The Blood Book: Tales, Confessions and Rumors of the Worlds
- First edition
- Author: Ted Dekker Kevin Kaiser Josh Olds
- Language: English
- Series: The Books of History Chronicles
- Genre: Christian, Fantasy
- Publisher: Creative Trust
- Publication date: 2011
- Publication place: United States
- Media type: Print (Paperback)
- Pages: 248

= The Blood Book =

2011 novel by Ted Dekker

The Blood Book: Tales, Confessions and Rumors of the Worlds is a novel by New York Times bestselling author Ted Dekker, along with Kevin Kaiser and Josh Olds, with additional assistance from Gregg Hart. It is a part of Dekker's mega-series, The Books of History Chronicles. The book is compiled in-universe by High Priest Ba'al, and takes place in the far future in a world known as "Other Earth".

==Plot summary==
Ba'al commissions General Mustul and alchemist Grushon to study and document a variety of mythical creatures from their world, including the fearsome Shataiki bats and their interesting counterparts, the Roush. Ba'al compiles their accounts into his journal, known as a blood book. He also includes stolen journal entries from his enemy Thomas Hunter and his master, the Shataiki queen Marsuuv. It contains sketches of various creatures and locations featured in Other Earth.
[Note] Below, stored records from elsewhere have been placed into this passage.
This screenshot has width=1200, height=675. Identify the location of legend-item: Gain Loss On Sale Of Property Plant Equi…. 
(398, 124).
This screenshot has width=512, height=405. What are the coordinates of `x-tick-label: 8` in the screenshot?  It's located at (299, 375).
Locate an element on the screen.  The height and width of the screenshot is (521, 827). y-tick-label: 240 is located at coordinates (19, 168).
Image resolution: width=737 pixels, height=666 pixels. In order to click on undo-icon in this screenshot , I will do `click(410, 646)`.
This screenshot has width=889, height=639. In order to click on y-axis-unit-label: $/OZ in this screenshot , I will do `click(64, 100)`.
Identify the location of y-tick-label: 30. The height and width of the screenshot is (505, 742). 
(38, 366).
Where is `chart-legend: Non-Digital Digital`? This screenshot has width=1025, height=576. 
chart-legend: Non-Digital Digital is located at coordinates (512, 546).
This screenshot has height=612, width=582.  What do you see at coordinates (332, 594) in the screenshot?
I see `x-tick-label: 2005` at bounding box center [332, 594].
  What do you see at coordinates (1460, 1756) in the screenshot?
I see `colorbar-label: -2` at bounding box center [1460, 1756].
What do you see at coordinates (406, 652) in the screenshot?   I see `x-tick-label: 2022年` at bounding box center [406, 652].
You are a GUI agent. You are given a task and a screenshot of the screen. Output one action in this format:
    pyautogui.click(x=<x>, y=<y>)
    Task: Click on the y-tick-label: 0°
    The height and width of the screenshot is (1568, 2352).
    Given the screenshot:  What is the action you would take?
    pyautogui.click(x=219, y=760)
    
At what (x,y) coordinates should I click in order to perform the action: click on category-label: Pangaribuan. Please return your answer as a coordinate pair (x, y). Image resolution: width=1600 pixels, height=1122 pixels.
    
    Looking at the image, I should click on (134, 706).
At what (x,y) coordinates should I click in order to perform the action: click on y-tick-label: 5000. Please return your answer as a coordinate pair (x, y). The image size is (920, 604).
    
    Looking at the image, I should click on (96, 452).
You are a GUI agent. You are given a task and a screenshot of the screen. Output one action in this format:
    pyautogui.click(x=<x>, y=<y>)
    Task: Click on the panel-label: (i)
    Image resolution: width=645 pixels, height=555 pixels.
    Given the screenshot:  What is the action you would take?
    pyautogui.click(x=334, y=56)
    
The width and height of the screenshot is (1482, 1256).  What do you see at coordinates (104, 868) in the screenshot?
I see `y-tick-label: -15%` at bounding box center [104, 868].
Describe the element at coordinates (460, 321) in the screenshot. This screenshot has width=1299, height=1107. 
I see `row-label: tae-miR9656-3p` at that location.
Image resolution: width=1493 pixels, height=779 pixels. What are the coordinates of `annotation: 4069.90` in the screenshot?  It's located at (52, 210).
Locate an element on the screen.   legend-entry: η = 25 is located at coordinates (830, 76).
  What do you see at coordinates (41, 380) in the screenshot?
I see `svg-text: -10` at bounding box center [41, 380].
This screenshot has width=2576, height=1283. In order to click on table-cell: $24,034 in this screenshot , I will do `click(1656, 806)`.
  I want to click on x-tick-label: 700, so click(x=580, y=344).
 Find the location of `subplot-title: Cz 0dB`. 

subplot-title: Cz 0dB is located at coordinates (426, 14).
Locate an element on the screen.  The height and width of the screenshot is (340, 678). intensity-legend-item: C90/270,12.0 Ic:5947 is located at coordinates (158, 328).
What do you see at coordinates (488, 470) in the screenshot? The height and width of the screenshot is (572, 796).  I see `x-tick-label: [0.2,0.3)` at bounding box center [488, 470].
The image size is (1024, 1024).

A certain Blood Book, though not Ba'al's, as there were more than one, also plays a significant role in the plot of Immanuel's Veins, as the main character Toma Nicolescu uses the information contained within to defeat the villainous Vlad van Valerick. It appears that the concept of Ba'al's Blood Book was adapted after the release of Immanuel's Veins, as it contains both new and different content than what was mentioned in Immanuel's Veins, and is missing certain other details. A man whom Toma called Saint Thomas the Beast Hunter is implied to be the one who penned Toma's Blood Book.

Ba'al's Blood Book was also mentioned briefly in Dekker's novel Green, as it was compiled only about a year before Green took place.

==Release==
The Blood Book was first rumored by Dekker on his old forums sometime in 2008, before the release of Green. There he spoke of a pair of journals, known as the "Blood Books," which would give insight into the minds of two characters from his Circle Series, presumably Thomas Hunter and an enemy. As time went on, the two books merged into a single book. In 2009, Ted released Immanuel's Veins, in which a Blood Book plays a significant role.

On his Facebook page, Ted Dekker posted suggesting that he would not publish The Blood Book, but after much protest from his fans, he consented. In 2011, in an effort to promote his newest thriller novel, The Priest's Graveyard, Ted began a campaign entitled "Share the Love". Participants had to pre-order at least three copies of The Priest's Graveyard and email the receipts to Ted's brand manager Kevin Kaiser in order to receive a prize. The extra copies could then be used as gifts to promote Ted's novels beyond his established clientele.

The first prize bundle, for three novels, included Genesis (a very old, rough draft of Black) and a digital download of The Blood Book. This bundle was limited to the first 250 participants.

The second prize bundle, for four novels, included Genesis, The Blood Book download, and a print copy of The Blood Book. The print copy has slight improvements over the digital copy including better editing and a different font for the entries of Thomas Hunter. This bundle was limited to the first 500 participants.

The third prize bundle, for eight novels, included Genesis, The Blood Book download, The Blood Book print copy, a signed ARC of Dekker's upcoming novel, Forbidden (co-authored by Tosca Lee); and a ticket to one of Ted's annual Gatherings. This bundle was limited to the first 250 participants.

The final prize bundle, for forty novels, included all of the above as well as a ticket to The Ragged Edge, a two-day symposium for aspiring authors to learn more about the process of writing and publishing a novel. This bundle was limited to the first 50 participants.

At this point, Ted has no plans of mass-producing The Blood Book for retail, but has left the possibility open for consideration in the future.